◆ WORK TO COMPLETE
Pull out the lines from the one containing "Where should I" through the final line of the listing below and repeat them exactly. Leave the pictures behind.

◆ THE DATA
========================

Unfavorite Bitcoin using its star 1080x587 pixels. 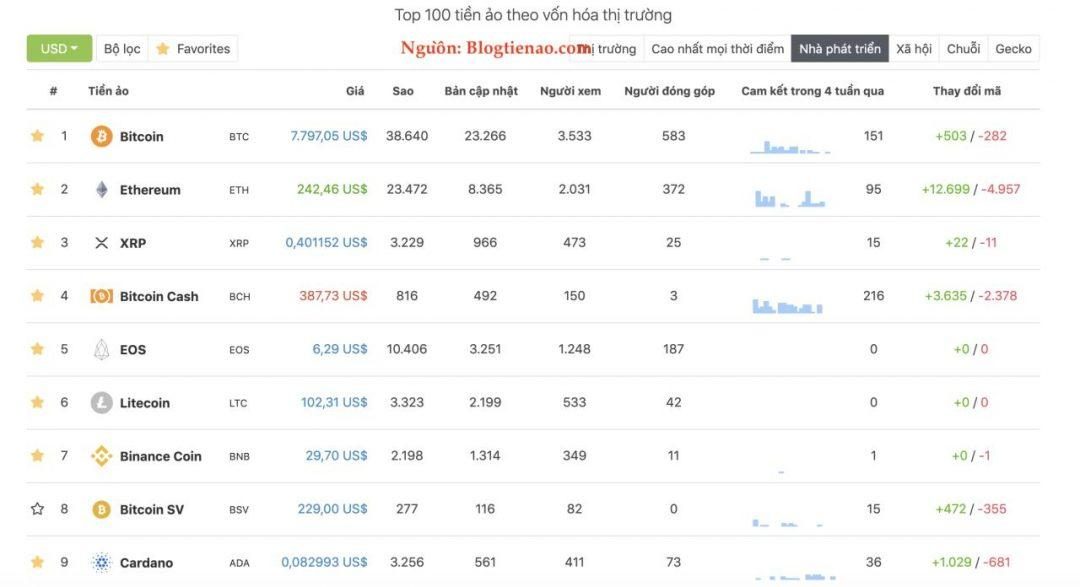coord(37,136)
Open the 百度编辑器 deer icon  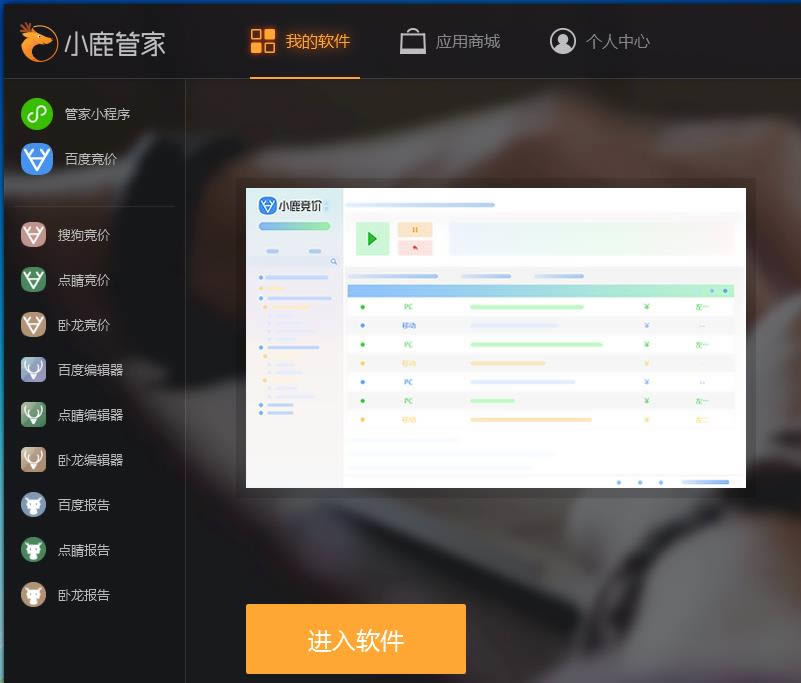click(x=34, y=370)
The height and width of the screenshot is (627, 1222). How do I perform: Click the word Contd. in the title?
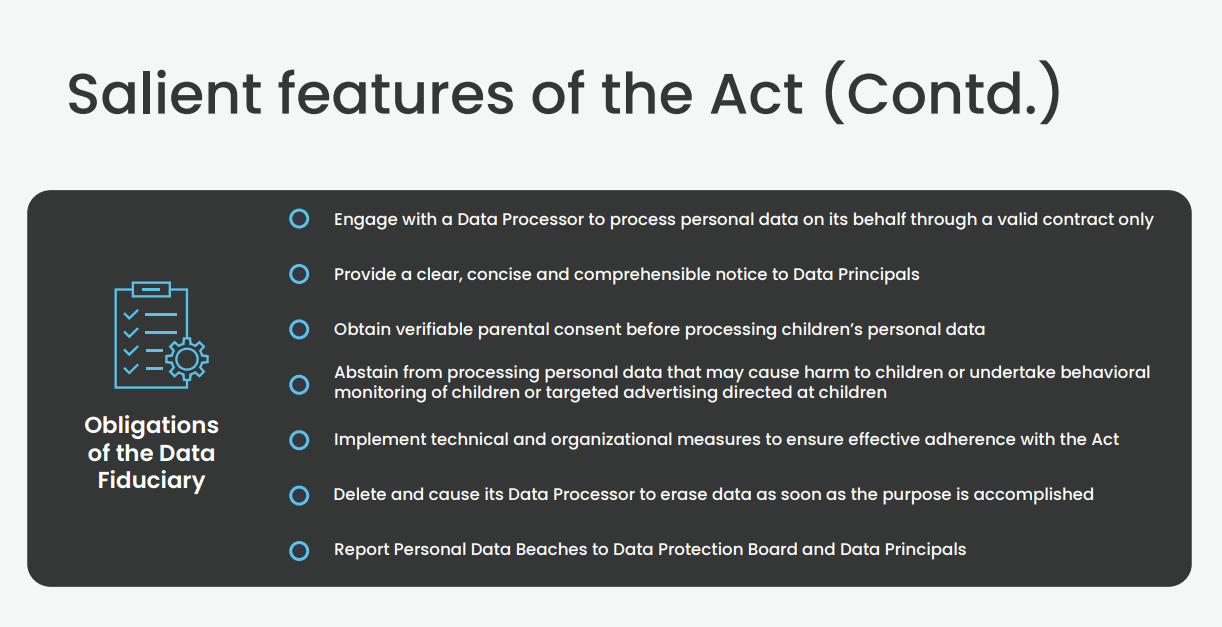pyautogui.click(x=940, y=94)
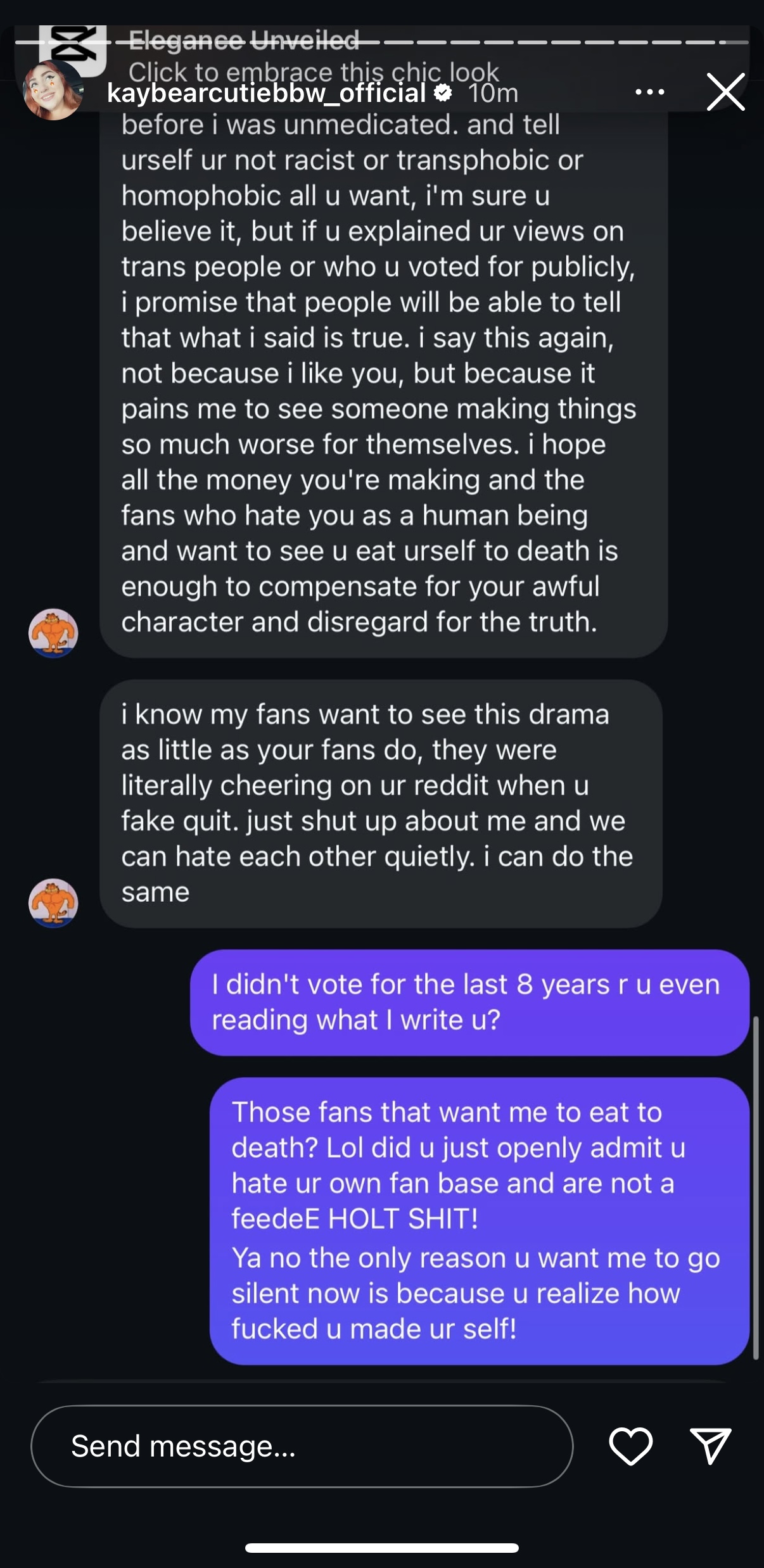Tap the last story progress bar segment
Image resolution: width=764 pixels, height=1568 pixels.
736,42
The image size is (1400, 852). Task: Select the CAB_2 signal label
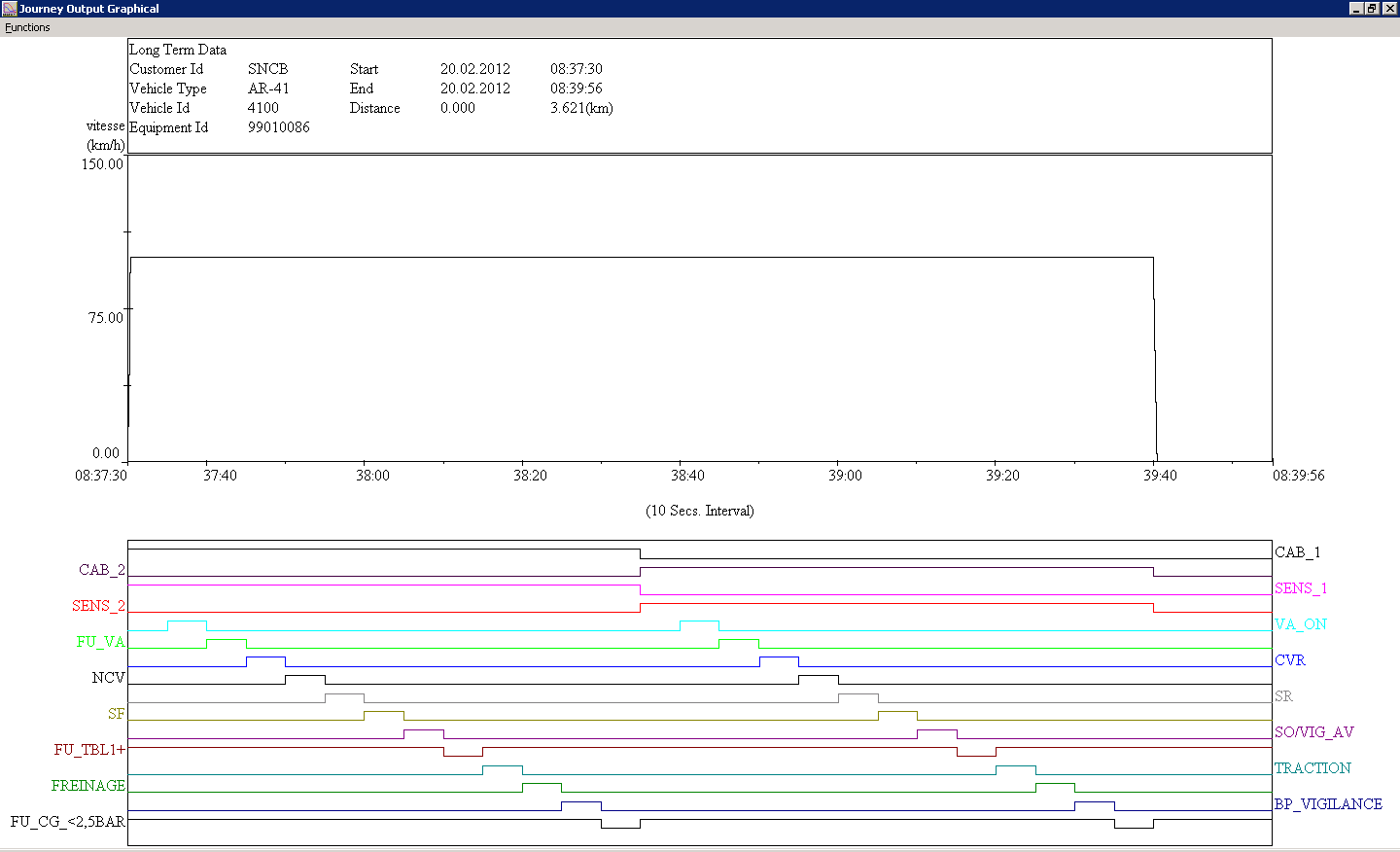coord(102,570)
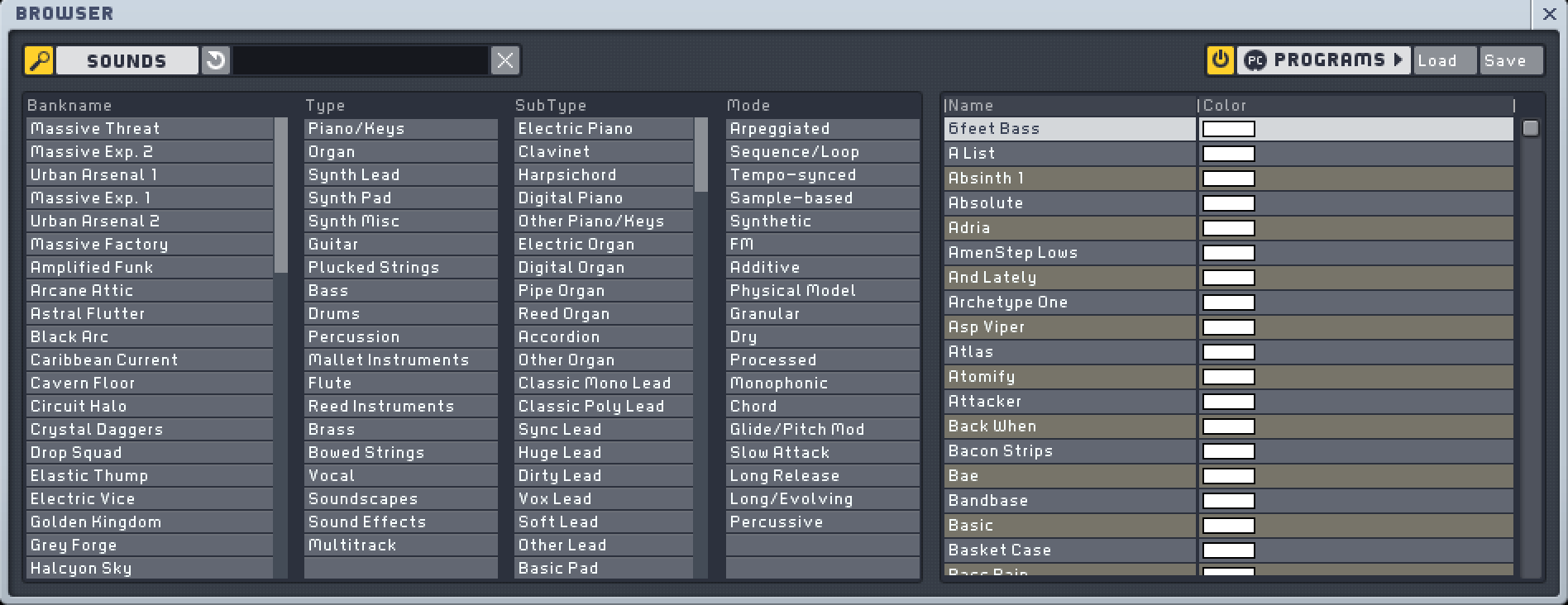Toggle the Arpeggiated mode filter
The image size is (1568, 605).
(822, 129)
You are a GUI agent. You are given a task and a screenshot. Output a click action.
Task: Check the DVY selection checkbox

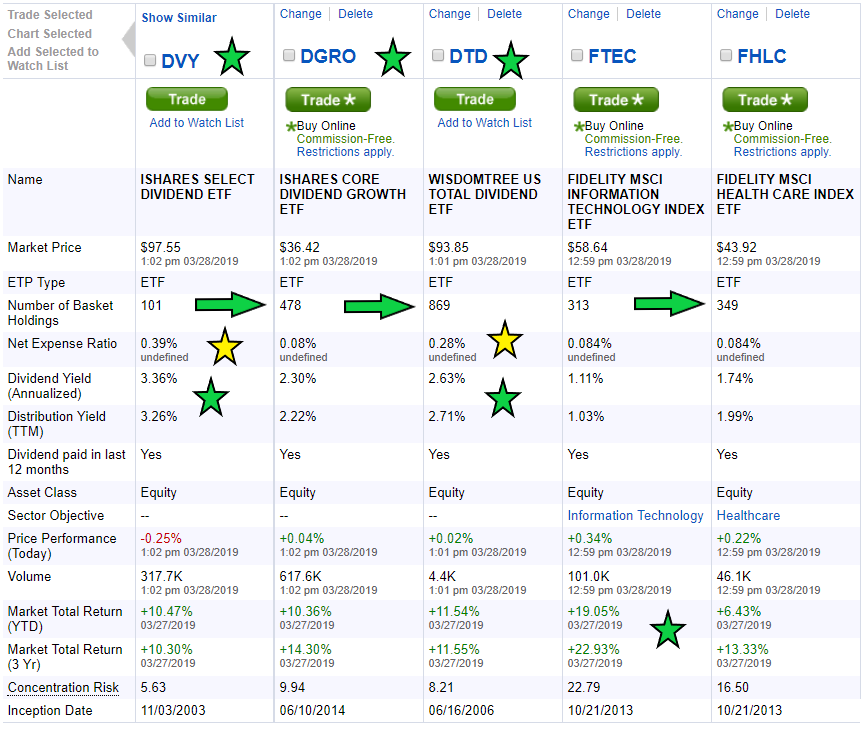150,59
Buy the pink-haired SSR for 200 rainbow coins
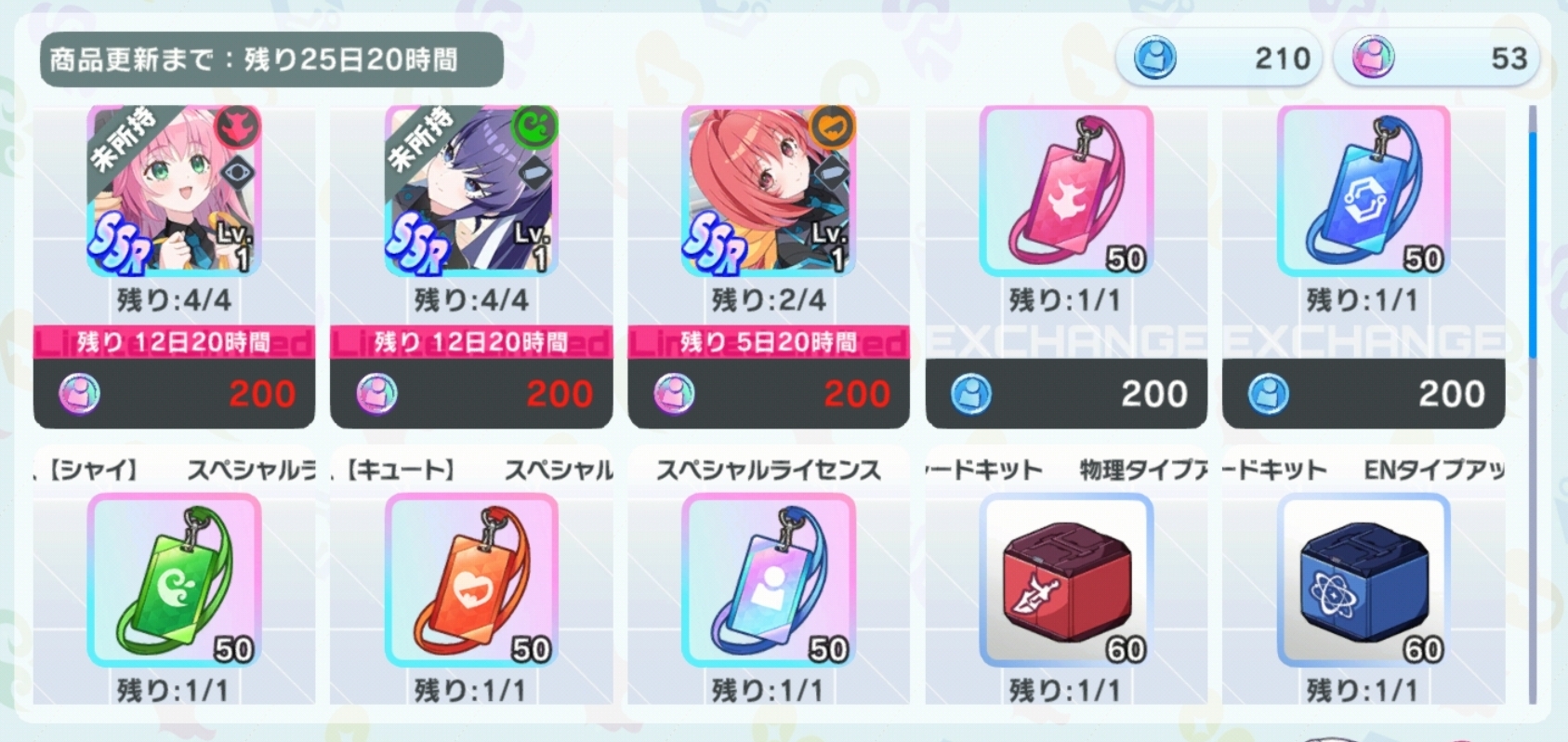The image size is (1568, 742). (174, 394)
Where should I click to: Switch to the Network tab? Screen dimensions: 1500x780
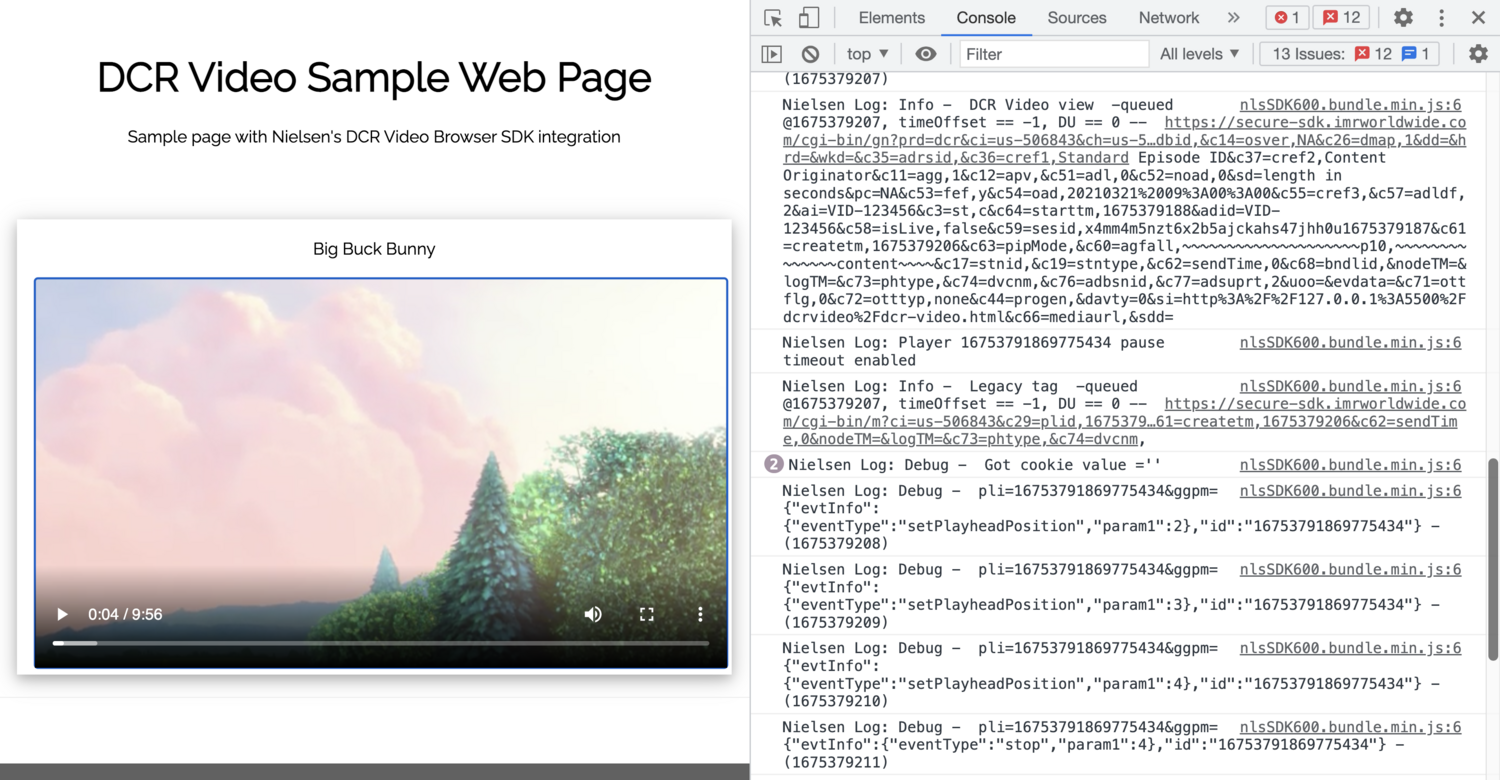pyautogui.click(x=1168, y=17)
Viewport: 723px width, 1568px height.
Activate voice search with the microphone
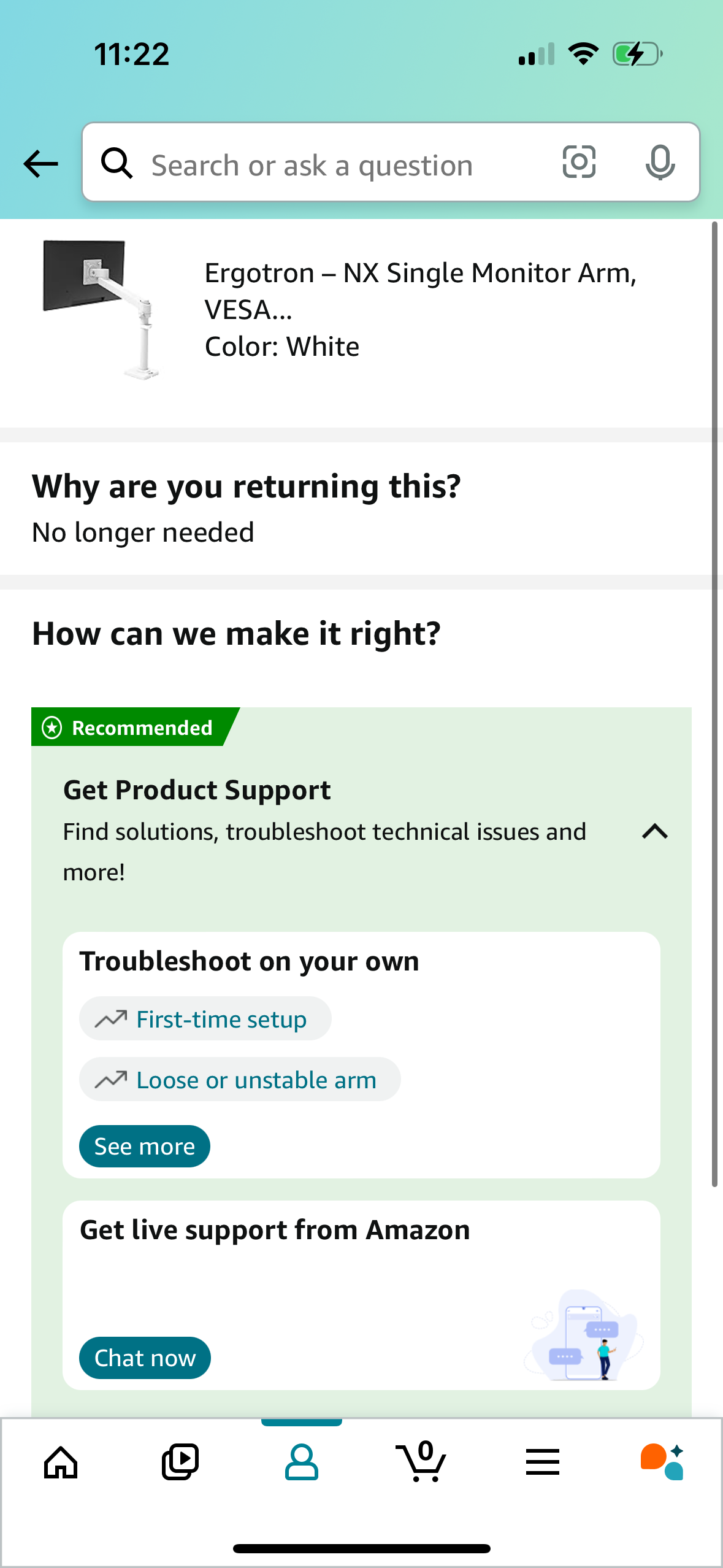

========================

◆ ANSWER BOX
Where should I click to: Switch to the Network tab? Screen dimensions: 1500x780
pyautogui.click(x=1168, y=17)
Viewport: 723px width, 1568px height.
Activate voice search with the microphone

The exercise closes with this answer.